US 12,406,675 B2
Multi-user warm words
Matthew Sharifi, Kilchberg (CH); and Victor Carbune, Zürich (CH)
Assigned to Google LLC, Mountain View, CA (US)
Filed by Google LLC, Mountain View, CA (US)
Filed on Nov. 17, 2022, as Appl. No. 18/056,697.
Prior Publication US 2024/0169995 A1, May 23, 2024
Int. Cl. G10L 17/00 (2013.01); G06F 3/16 (2006.01); G10L 15/00 (2013.01); G10L 15/08 (2006.01); G10L 15/16 (2006.01); G10L 15/22 (2006.01); G10L 17/22 (2013.01)

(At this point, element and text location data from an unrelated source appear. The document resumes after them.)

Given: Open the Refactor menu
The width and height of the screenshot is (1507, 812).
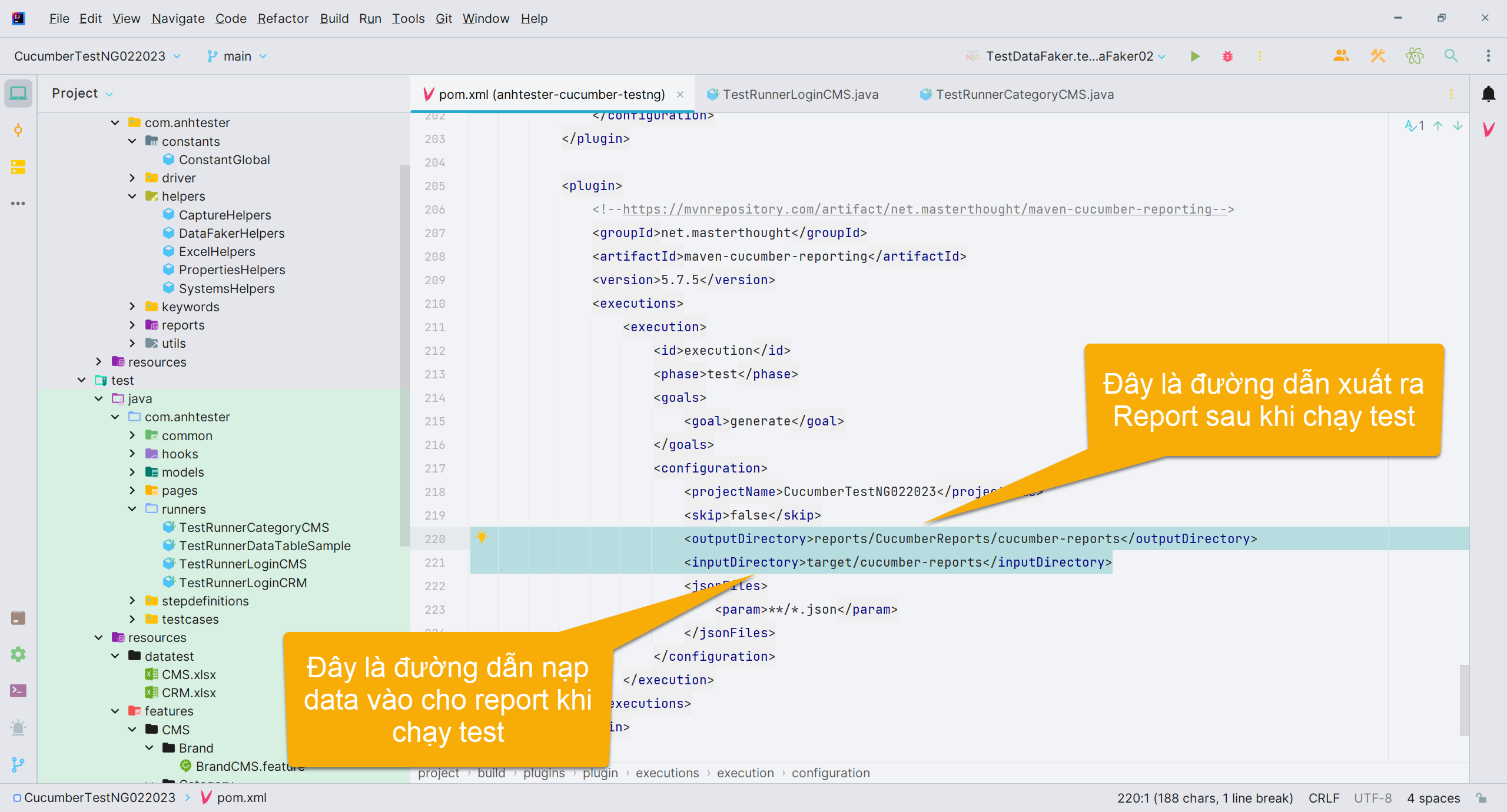Looking at the screenshot, I should pos(283,19).
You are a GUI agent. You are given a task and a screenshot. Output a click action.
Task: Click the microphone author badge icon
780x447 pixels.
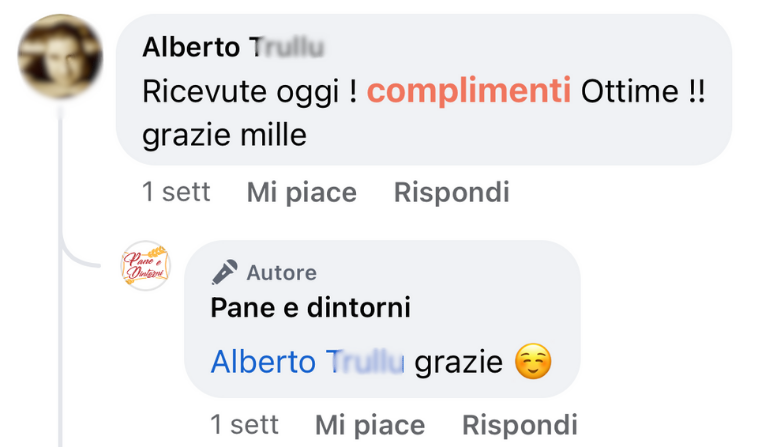point(225,272)
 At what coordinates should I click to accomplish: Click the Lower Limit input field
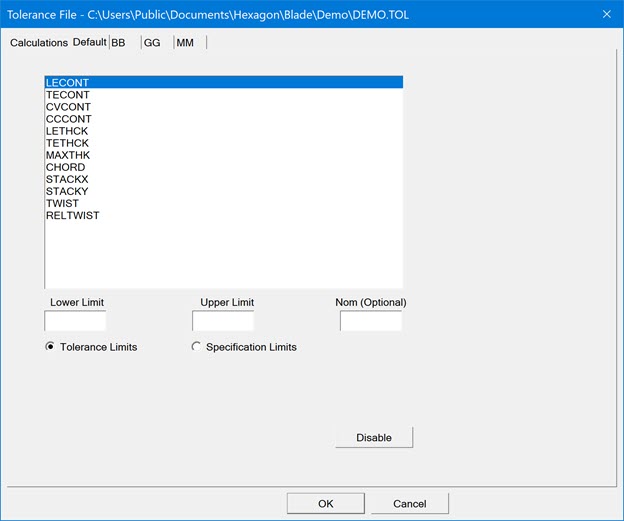75,321
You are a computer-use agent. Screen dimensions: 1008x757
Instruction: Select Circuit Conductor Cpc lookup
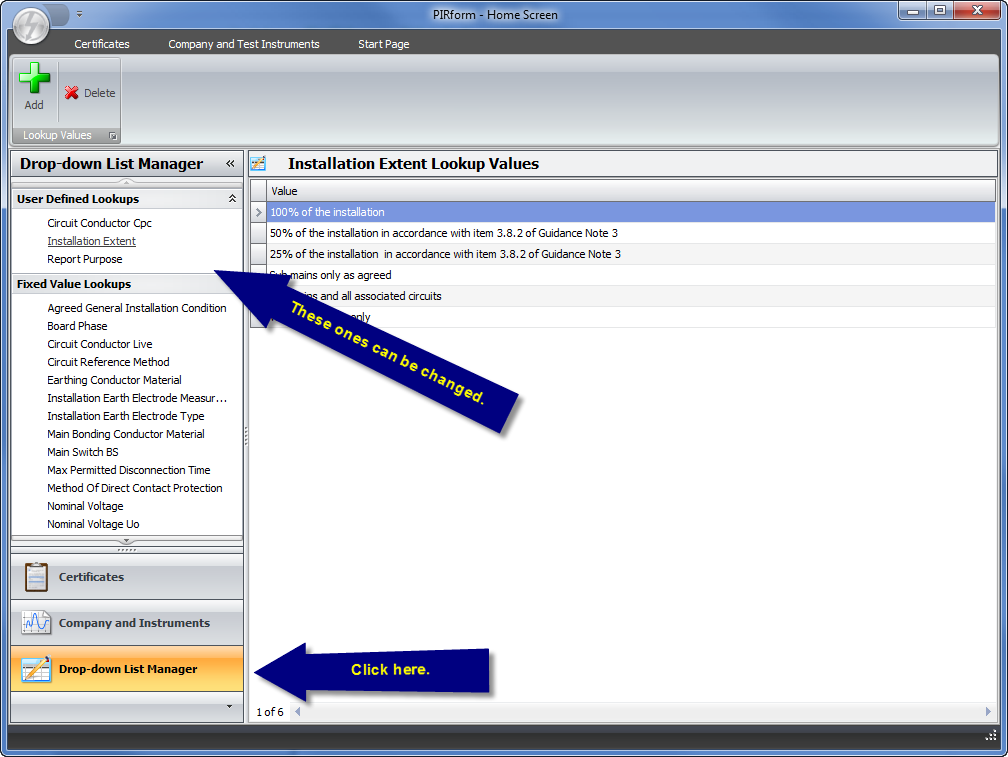pyautogui.click(x=99, y=223)

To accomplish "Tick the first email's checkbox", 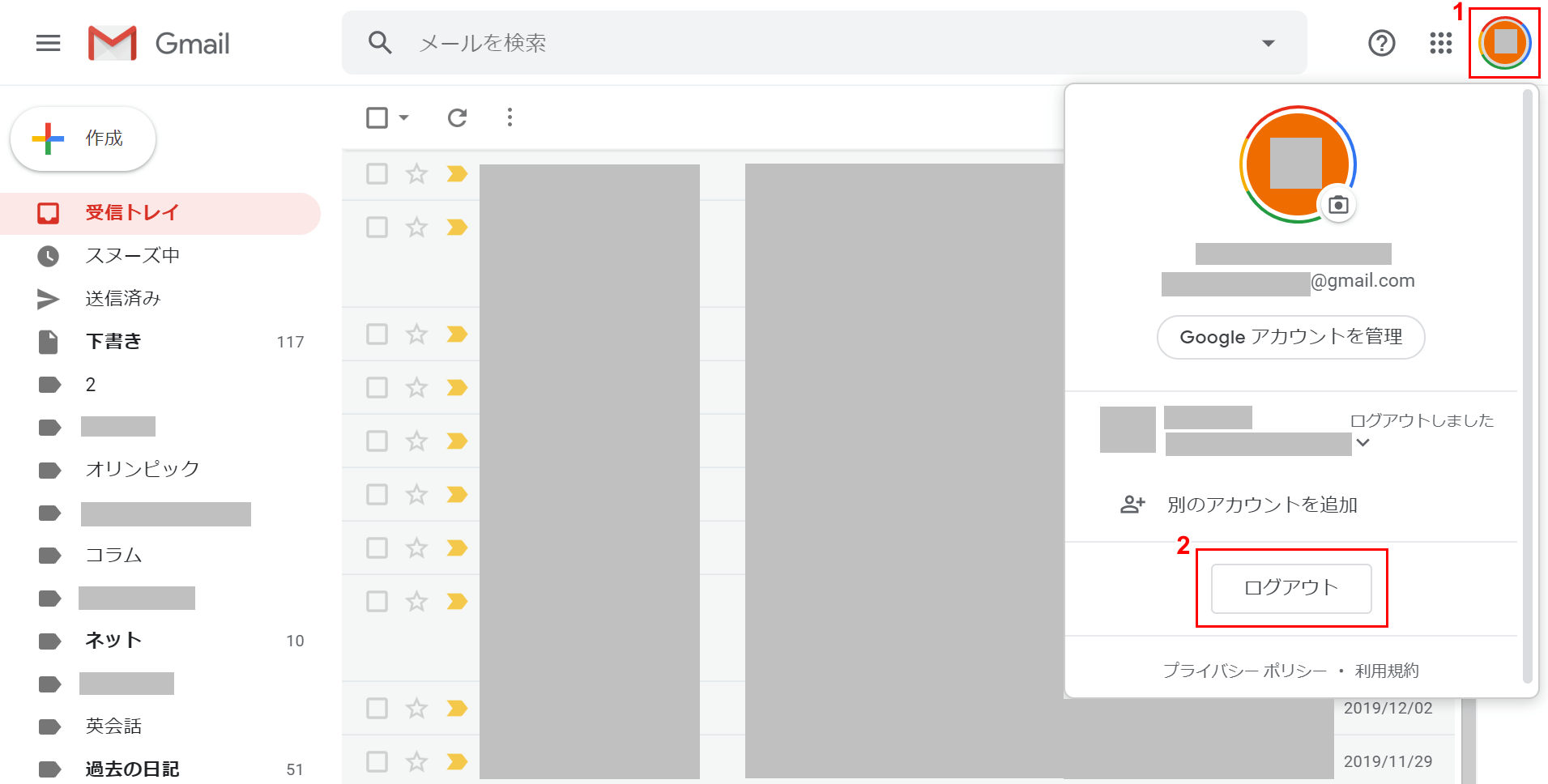I will point(377,173).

CPC G10L 17/22 (2013.01) [G06F 3/167 (2013.01); G10L 15/22 (2013.01); G10L 15/00 (2013.01); G10L 2015/088 (2013.01); G10L 15/16 (2013.01); G10L 2015/223 (2013.01); G10L 17/00 (2013.01)] 32 Claims
OG exemplary drawing
 
1. A computer-implemented method when executed by data processing hardware causes the data processing hardware to perform operations comprising:
detecting a presence of multiple users within an environment of an assistant-enabled device (AED), the AED executing a digital assistant;
for each user of the multiple users, obtaining a respective active set of warm words that each specify a respective action for the digital assistant to perform;
based on the respective active set of warm words for each user of the multiple users, executing a warm word arbitration routine to enable a final set of warm words for detection by the AED by:
for each respective warm word in the respective active set of warm words for each user of the multiple users, determining memory and processing resources required to execute a respective warm word model on the AED that is associated with the respective warm word;
identifying any shared warm words corresponding to warm words present in the respective active set of warm words for each of at least two of the multiple users; and
determining a number of warm words to enable in the final set of warm words for detection by the AED based on;
assigning, for inclusion in the final set of warm words, a higher priority to warm words identified as shared warm words; and
the memory and processing resources determined for each of the warm words in the respective active set of warm words for each user of the multiple users, wherein the number of warm words in the final set of warm words enabled for detection by the AED comprise warm words selected from the respective active set of warm words for at least one user of the multiple users detected within the environment of the AED; and
while the final set of warm words are enabled for detection by the AED:
receiving audio data corresponding to an utterance captured by the AED;
detecting, in the audio data, a warm word from the final set of warm words using the respective warm word model executing on the AED that is associated with the warm word without performing speech recognition on the audio data; and
instructing the digital assistant to perform the respective action specified by the detected warm word.